Maybe the game needs to assign some attributes to low-level troops, randomly, and make training a much longer-term thing. The randomly assigned attributes would allow low level troops to hold their own if used effectively: For example, Swadian recruits might be given +3 in powerstrike, or +100 in 1-handed-weaponskills, or +(1 Strength and 50 Crossbow) to reflect the national tendency towards strong melee troops and crossbowmen; Khergit recruits would be assigned at random from +3 riding, or +3 power draw, or +3 horse-archery, or +100 archery - to reflect the national tendency towards mounted archers,
Obviously there would need to be a mechanism for identifying what your recruits were actually good at, and then using them accordingly (ie, choosing the right upgrade path when they were eventually upgrade-able).
This does move away from the question of the training skill a bit, but it's something we created in a mod a while ago, namely that after the first 24hours with your party, 'recruits' (we used 'villager' for every culture) are randomly swapped out for specialist recruits.

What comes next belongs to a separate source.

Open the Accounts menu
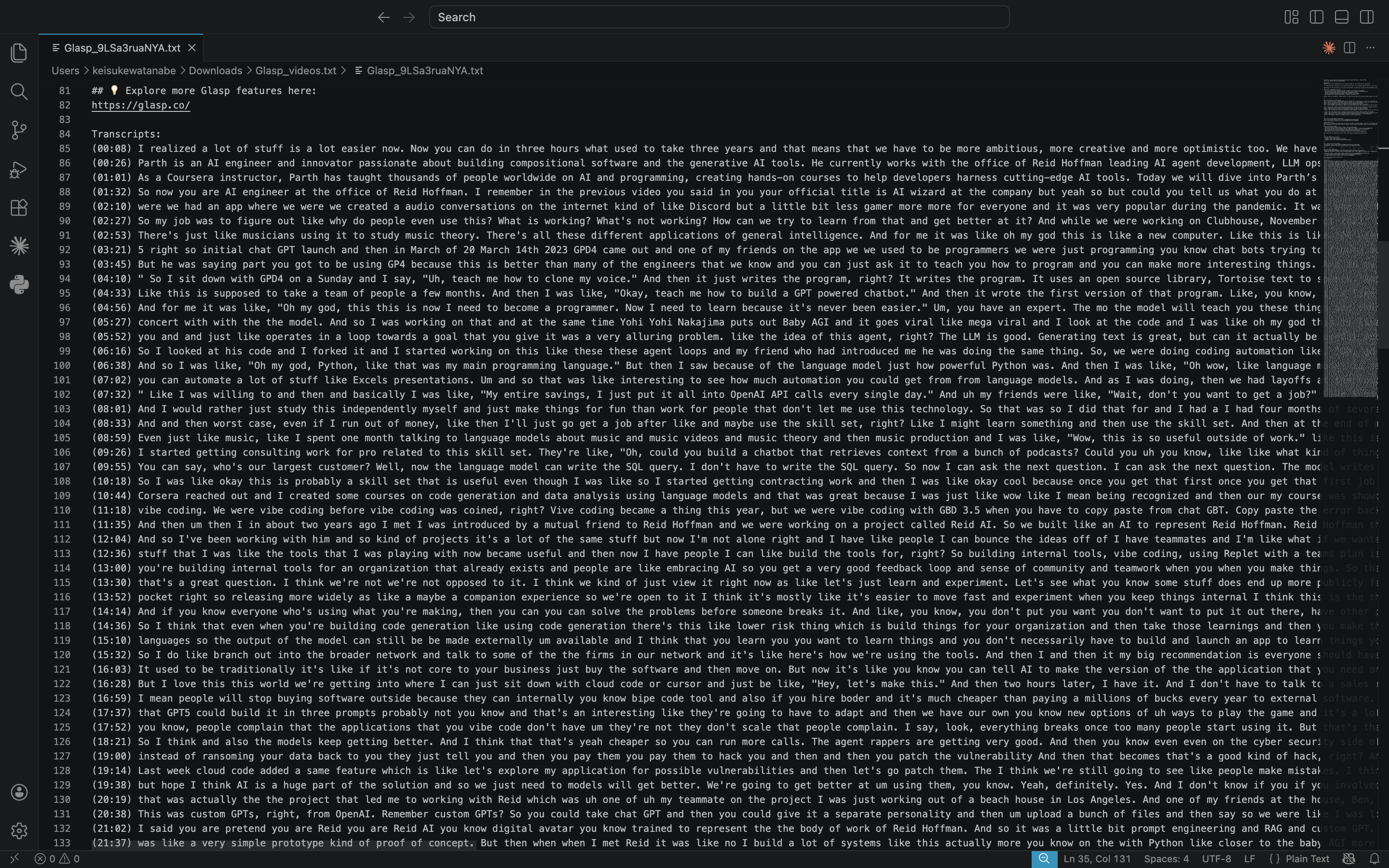The height and width of the screenshot is (868, 1389). point(19,792)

the script (paraphrased) was
count number of trp_village_recruit = x
remove x village recruit
get random in range (village rogue, village smith) 'new_troop'
add x number of troops 'new_troop' to party
the range 'village rogue, village smith' included a rogue (skirmisher-skill) a stable-hand (horse skills) a labourer (infantry) and a smith (infantry)
so your initial recruit had a 50% chance of being destined for infantry life, and 25% each chance of being suitable for cavalry or skirmisher work.
The troop level didn't increase with this change, but their attributes did, to reflect what they were good at, and the potential upgrade paths also changed. The script ran every 24 hours, basically on the assumption that after a couple of meals & beers around the campfire, any new recruit would have spoken out about what he used to do and be...
I know some people don't like this system, because it smacks of fatalism (once a ****-kicker, always a Swadian Crossbowman)
but for us, it works, because it allows the upgrade tree to branch off at a much lower level, it gives low-level troops a useful specialisation very quickly without making them supertroops, and it means you don't have the unrealistic situation of every recruit being suitable for heavy cavalry (or whatever other specialisation).